Avancemos com inteligência e ancorados em nossas atribuições como Conselheiros Tutelares, claramente
fundamentados pelo artigo 136, inciso: IX do Estatuto da Criança e do
Adolescente. Diplomacia e diálogo. O lema do Conselheiro Tutelar contemporâneo dever ser a ocupação da agenda
pública do governo em cada cidade. Construir unidade de ação com o objetivo de pautar a agenda política e o cumprimento das decisões legais trazidas pela Constituição Federal de
1988. Lembrando sempre da importância do pleno atendimento, com prioridade absoluta, das crianças e dos
adolescentes em nossos municípios.
Referências:
(*)
Davidson Luiz do Nascimento. Presidente da ACONTEMG (Associação dos
Conselheiros e ex- Conselheiros Tutelares de Minas Gerais). Pedagogo.

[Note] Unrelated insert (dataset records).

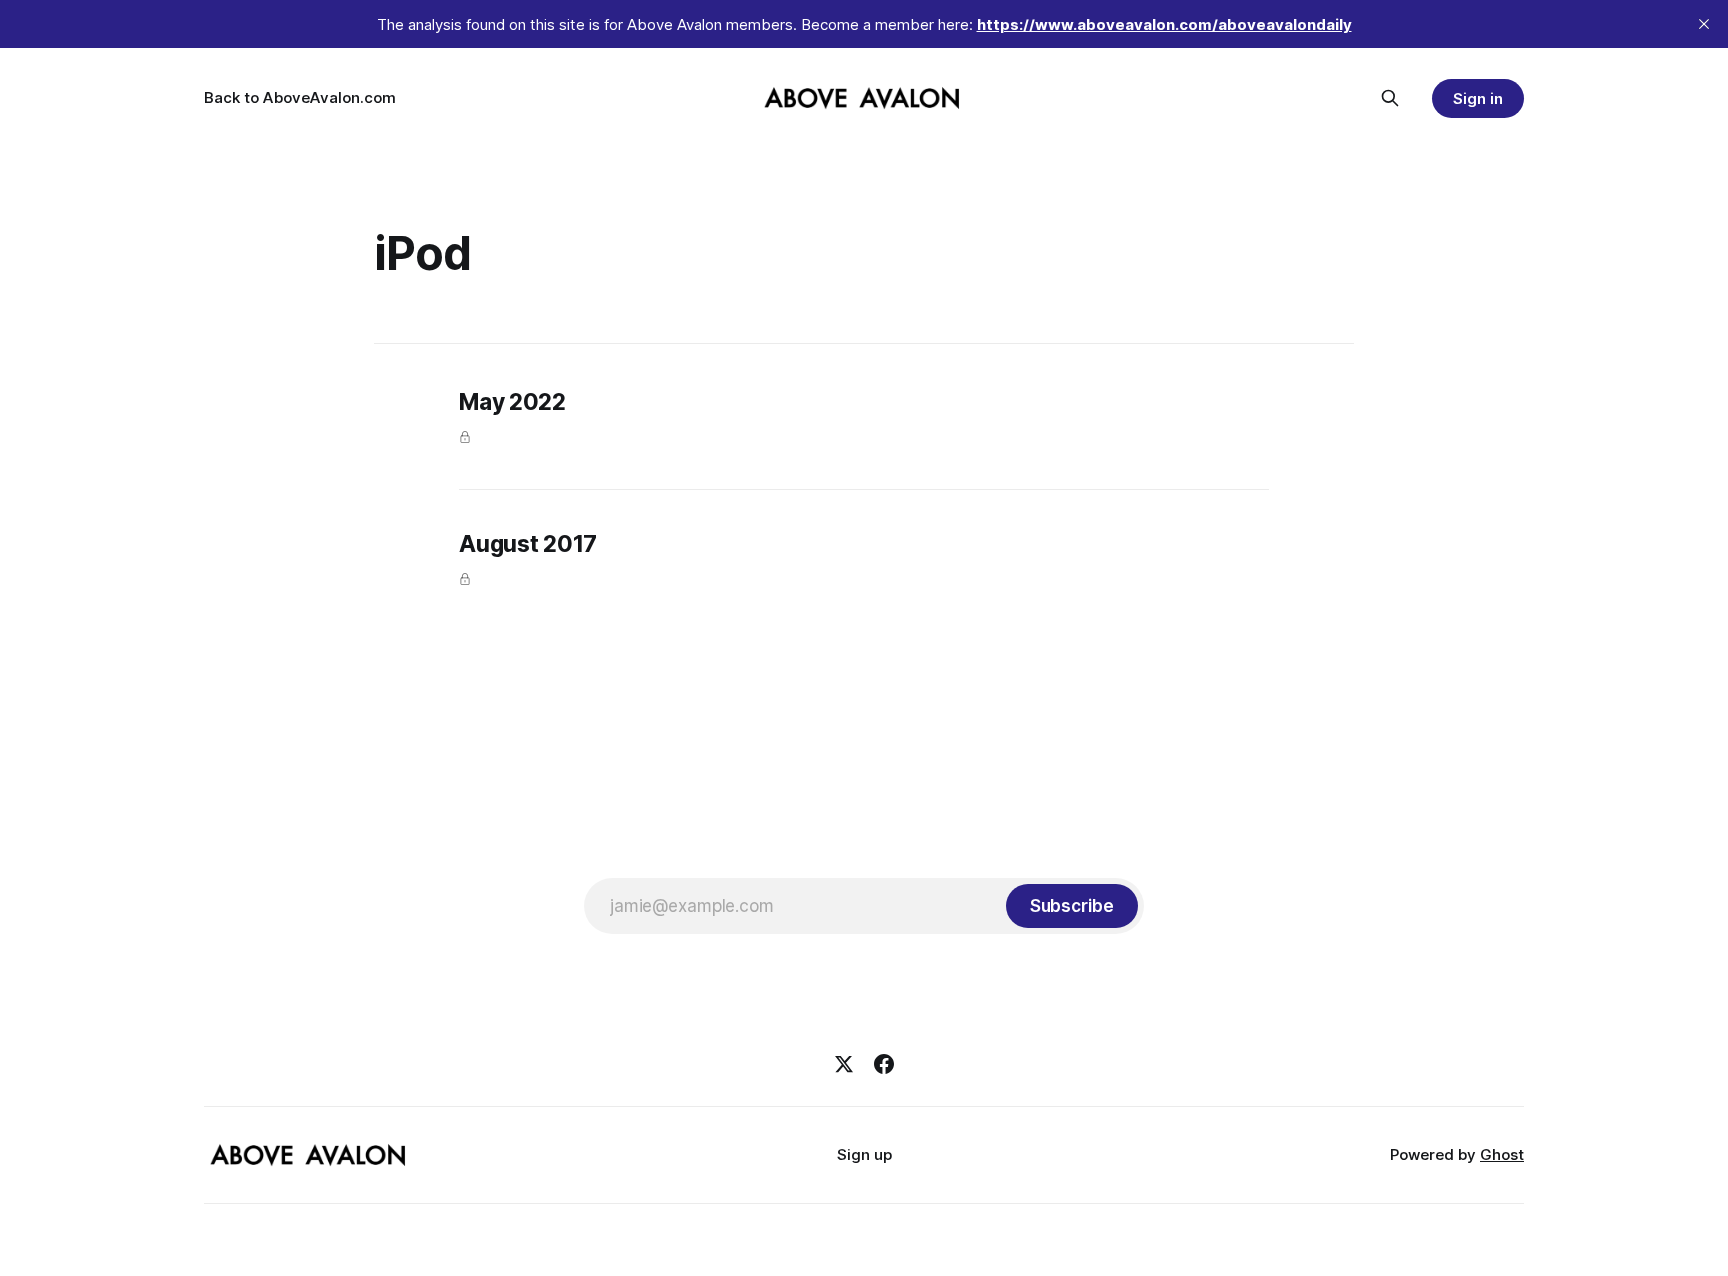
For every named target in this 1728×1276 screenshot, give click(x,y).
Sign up (864, 1154)
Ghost (1502, 1154)
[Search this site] (1390, 98)
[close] (1704, 24)
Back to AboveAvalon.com (300, 97)
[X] (844, 1064)
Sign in (1478, 98)
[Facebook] (884, 1064)
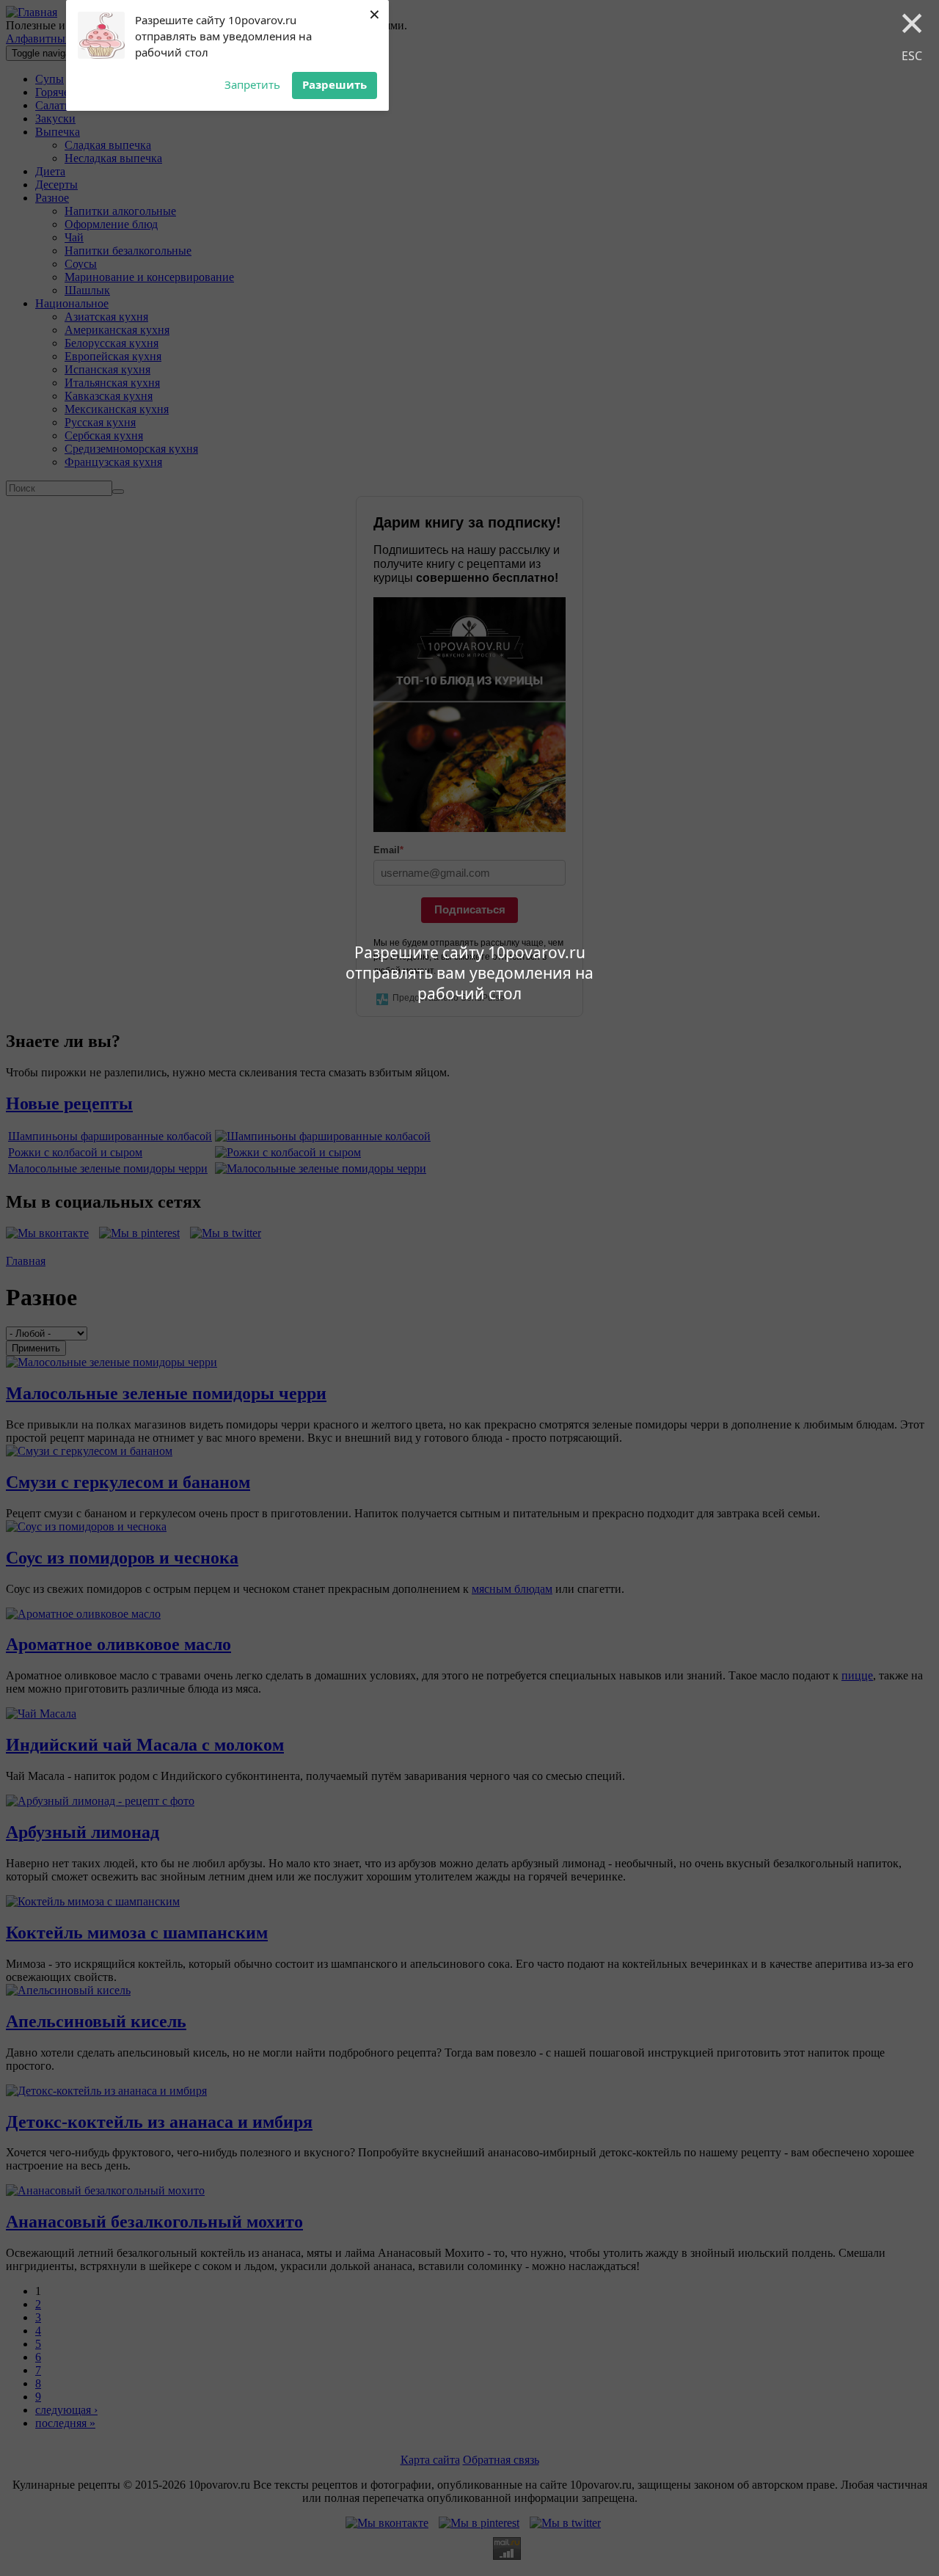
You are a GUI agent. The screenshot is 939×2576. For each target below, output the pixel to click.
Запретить (252, 84)
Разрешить (334, 84)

Graduando em Ciências do Estado (UFMG). Conselheiro Tutelar em BH/MG
(2004/2009) - Pós-graduando em Gestão Pública (UFV). Educador Social da Escola
da Cidadania da Fundação de Ensino de Contagem (FUNEC). Email: nascimento.davidson@gmail.com
CURY, Munir. Estatuto da Criança e do Adolescente Comentado - 6ª edição, Coordenador Munir Cury, Ed. Malheiros editores- 2003- SP. Página 319 - citação Edson Seda e pág. 460 citação Rose Mary de Carvalho.
1- NASCIMENTO. Davidson Luiz do, Memória
do Movimento Estudantil: UMES-BH 1998. publicado no site
www.acontemg.blogspot.com.
2- Legislações consultadas:
·
Lei Federal: 8069/90 (Estatuto da Criança e do Adolescente - ECA);
·
Lei Federal: 9495/96 (Lei de Diretrizes e Bases da
Educação Nacional – LDBEN);
·
Constituição Federal da República Federativa do
Brasil;
·
Lei Orgânica da Assistência Social (sistema e
normas) - LOAS e SUAS
3- Gráficos produzidos
a partir de dados coletados das consultas de 2008 e 2011, onde foram ouvidos
820 Conselheiros (as) Tutelares em Minas Gerais, mediante a aplicação de
questionários enviados por correspondências, como parte da serie histórica
de quatro consultas em andamento (2008, 2011, 2012 e 2015), trabalho
de consulta e sistematização sendo realizado sob a coordenação
do pesquisador Davidson Luiz do Nascimento.